The law caps BP's monetary responsibility to these claims at $75
million. After that, the Oil Spill Liability Trust Fund covers the next
$1 billion in damages. After that, it's the taxpayers' mess. Capping
liability means capping responsibility, and where the oil
company's responsibility ends, the taxpayers' responsibility begins.
Roughly speaking, there are two kinds of liabilities: natural resource liabilities (eg damage to fish population) and private enterprise (eg damage to fisherman profits). The trick is how do you determine where the line of responsibility breaks. We can agree that the fisherman forced to park his
bum on dry land for the summer is directly harmed by the spill. What about the restaurants that cannot serve his shrimp? What
about their busboys moved to part-time, or their napkin sellers who've seen fewer orders? It's hard to point to the place where
the ripples end.
The liability cap should go. In fact, it's barely there to begin with.

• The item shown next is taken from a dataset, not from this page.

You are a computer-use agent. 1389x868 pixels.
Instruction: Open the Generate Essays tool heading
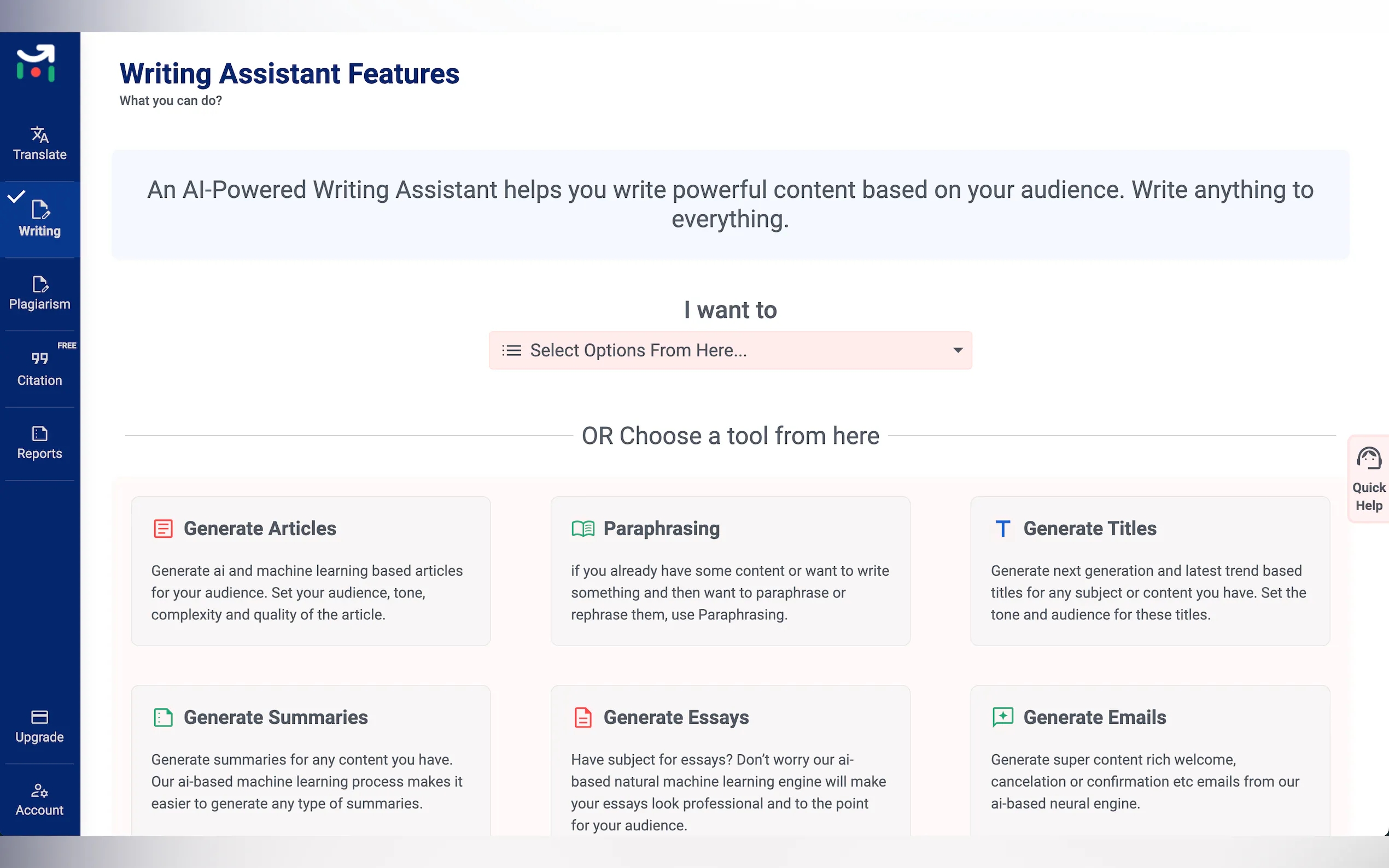676,717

We cap liability because we want companies to take risks without
experiencing the true costs of those risks. This is a recipe for moral hazard. After all, why should a company invest in a $1 million safety
innovation that's more expensive than its worst-case scenario liability? Companies like BP that are rich enough to invest in dangerous deep-sea drilling are also rich enough to withstand the greater
liability costs (BP's 2009 revenue was $240 billion). If you're a smaller company that can't stand the heat, get out of the mile-underwater reservoir.
It's true that ditching the liability cap might have consequences that aren't all pretty. If we make companies
responsible for 100 percent of damages, they might pay more on both safety
measures and insurance (OPA's insurance cap is $150 million). That could discourage smaller start-ups and raise the cost of exploration and
drilling, which might eventually come back to consumers in the form of
higher prices. It could also scare firms away from drilling in risky
areas, which is a problem if that's where the oil is. You might
persuade companies to leave the Gulf, which hurts those states'
But the fact is that the liability cap already has so many holes that it's practically irrelevant, anyway. First drilling operations are subject to numerous complex federal regulations, and any violation, no matter how small, nixes the cap. Second, states without liability caps, like Florida, Mississippi, and Alabama can already sue past the $75 million mark. Third, penalties paid under criminal law (for example, the Migratory Bird Act Treaty) are not covered by the cap.
Oil companies know the law. They know the liability ceiling is leaky and that major oil spills will run them far past the $75 million mark. Time to kill the cap.